В своем исследовании автор рассматривает проблему цитации в художественном и научном текстах, однако выводы, к которым приходит автор, распространяются и на публицистический стиль, одна из функций которого – донести до адресата «чужой» текст. При этом известно, что «чужой» текст обязательно подается «в огранке» редакционной политики, и поэтому адресат (читатель, слушатель) получает информацию «в матрешке» нескольких точек зрения (т. е. с лингвистической точки зрения иерархии субъективных модальностей, являющихся показателем текстовой категории тональности, – см. подробнее лекцию 9).
Фрагмент статьи
Н. А. Кузьмина. Когнитивные механизмы цитации
«С когнитивных позиций цитация – креативная аналитико-синтетическая деятельность субъекта по обработке текстовой информации. Цитирующий как бы анализирует прототекст, выделяя те его элементы, которые представляются ему наиболее репрезентативными. <…> Цитация <…> представляет собой осуществляемую субъектом семантическую компрессию прототекста, а цитата – результат этого процесса. <…>
Ментальная обработка информации прототекста при цитации носит характер интерпретации: выражение, ставшее объектом интерпретации, необходимо подвергается реконструкции в соответствии с индивидуальной когнитивной системой субъекта и временем. <…>
Те же самые свойства, которые делают цитату привлекательной для ученого (определенность смысла, четкое разграничение „своего“ и „чужого“, указание на преемственность знания, демонстрация принадлежности к научной школе), отвращают от прямого и точного цитирования художника. Цитата в узком смысле не связана непосредственно с природой художественной речи, которой свойственны многообразные формы интертекстуальности. <…>
Самый распространенный вид цитат в научном тексте – целостное высказывание, передающее более или менее завершенную мысль. Этому есть свое объяснение: для автора (ученого) важно прежде всего содержание цитаты, ее эксплицитная энергия, та информация, которую она несет. <…> В научном тексте, наряду с собственно цитированием, распространены другие синтаксические формы передачи чужой речи – например, изложение идеи со ссылкой на автора в сносках или примечании. <…>
Точность воспроизведения формы и смысла при цитировании – „неоспоримо важная этическая норма в науке“, недаром в научных изданиях существует сакраментальная формула: „Автор несет ответственность за аутентичность цитат“. Именно поэтому цитатное слово непременно выделяется в тексте разными способами: кавычками, курсивом, указанием на автора в скобках и т. п. Четкое разграничение „своего“ и „чужого“ – граница, разделяющая оригинальное изложение и плагиат. <…>
Диалогическая модальность, выражающая субъективную оценку цитирующим информации цитаты, может быть более или менее явной. <…> Но даже в тех случаях, когда нет явных показателей „согласия“ или „несогласия“ с автором цитаты, следует говорить об их значимом отсутствии, текстовом нуле, имплицитном диалоге, потому что самый факт выбора цитаты означает ее включенность в систему авторского сознания и как следствие – в систему текста. Таким образом, обнаруживается еще одна общая функция цитат в художественном и научном стиле – они всегда несут информацию об „образе автора“, его тезаурусе, литературных вкусах или научной ориентации, коммуникативном намерении в данном тексте. <…>
Сопоставление художественного и научного стиля позволяет выдвинуть следующую гипотезу; цитация представляет собой когнитивную универсалию, обеспечивающую преемственность знания и надежность его передачи из поколения в поколение» [Кузьмина 1999: 217–233].

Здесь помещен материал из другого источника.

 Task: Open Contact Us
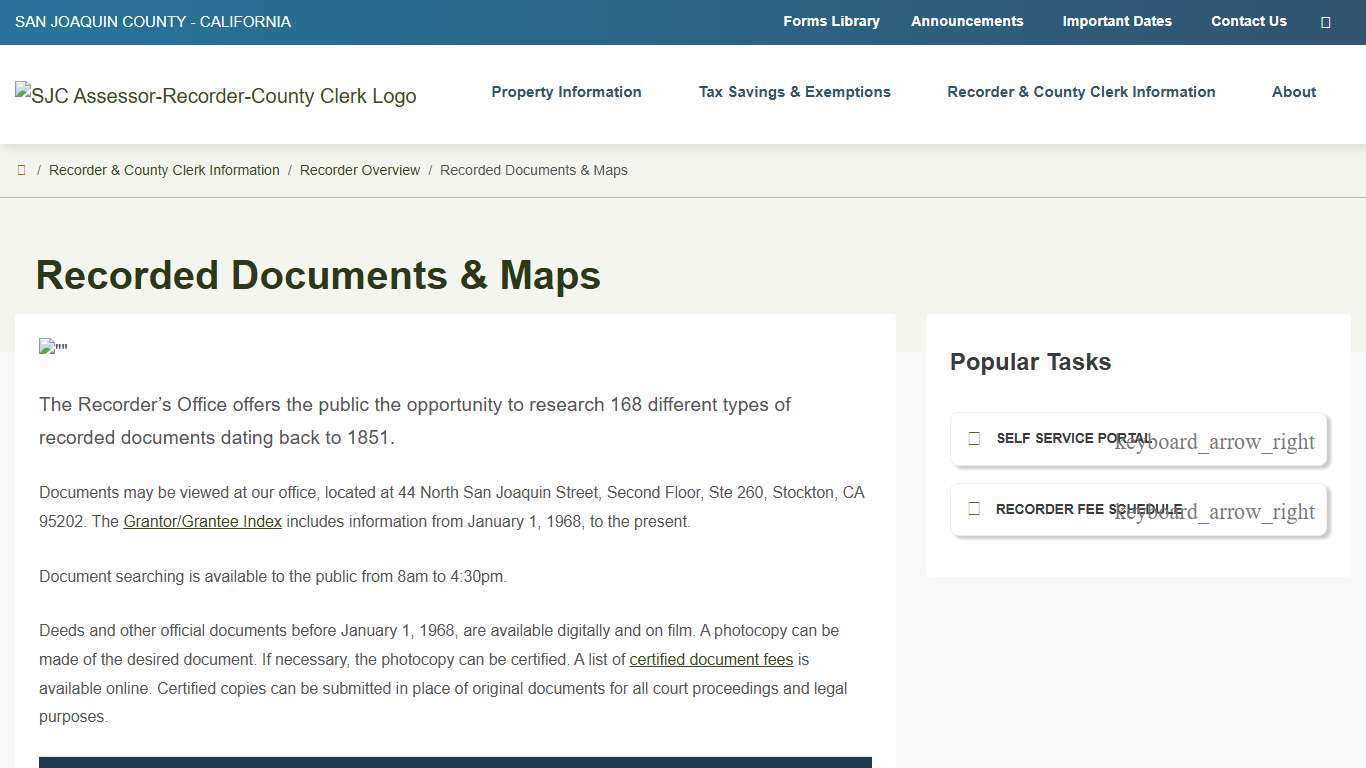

К имплицитным способам выражения в тексте «чужого слова» относят аллюзию (в основе термина – французское слово «намёк»), которая иначе, чем цитата, воздействует на память и интеллект читателя. Н. Пьеге-Гро цитирует следующее толкование аллюзии: «…„это хитроумный способ соотнесения широко известной мысли с собственной речью, поэтому она отличается от цитаты тем, что не нуждается в опоре на имя автора, которое всем известно и так, и особенно потому, что заимствованное удачное высказывание не столько отсылает к авторитету, как это делает, собственно говоря, цитата, сколько является удачным обращением к памяти читателя, дабы заставить его перенестись в иной порядок вещей, но аналогичный тому, о котором идет речь“. <…> Суть аллюзии в том, чтобы „дать возможность уловить наличие связи между одной вещью, о которой говорят, с другой вещью, о которой не говорят ничего, но представление о которой возникает благодаря этой связи“ [21] » [Пьеге-Гро 2008: 91].
21
«Этой другой „вещью“ не всегда оказывается корпус литературных текстов. <…> С помощью аллюзии можно отсылать читателя к истории, мифологии, общественному мнению или к общепринятым обычаям» [Пьеге-Гро 2008: 91]. К явлениям интертекстуальности в художественном тексте относят также пародию, бурлескную травестию и стилизацию.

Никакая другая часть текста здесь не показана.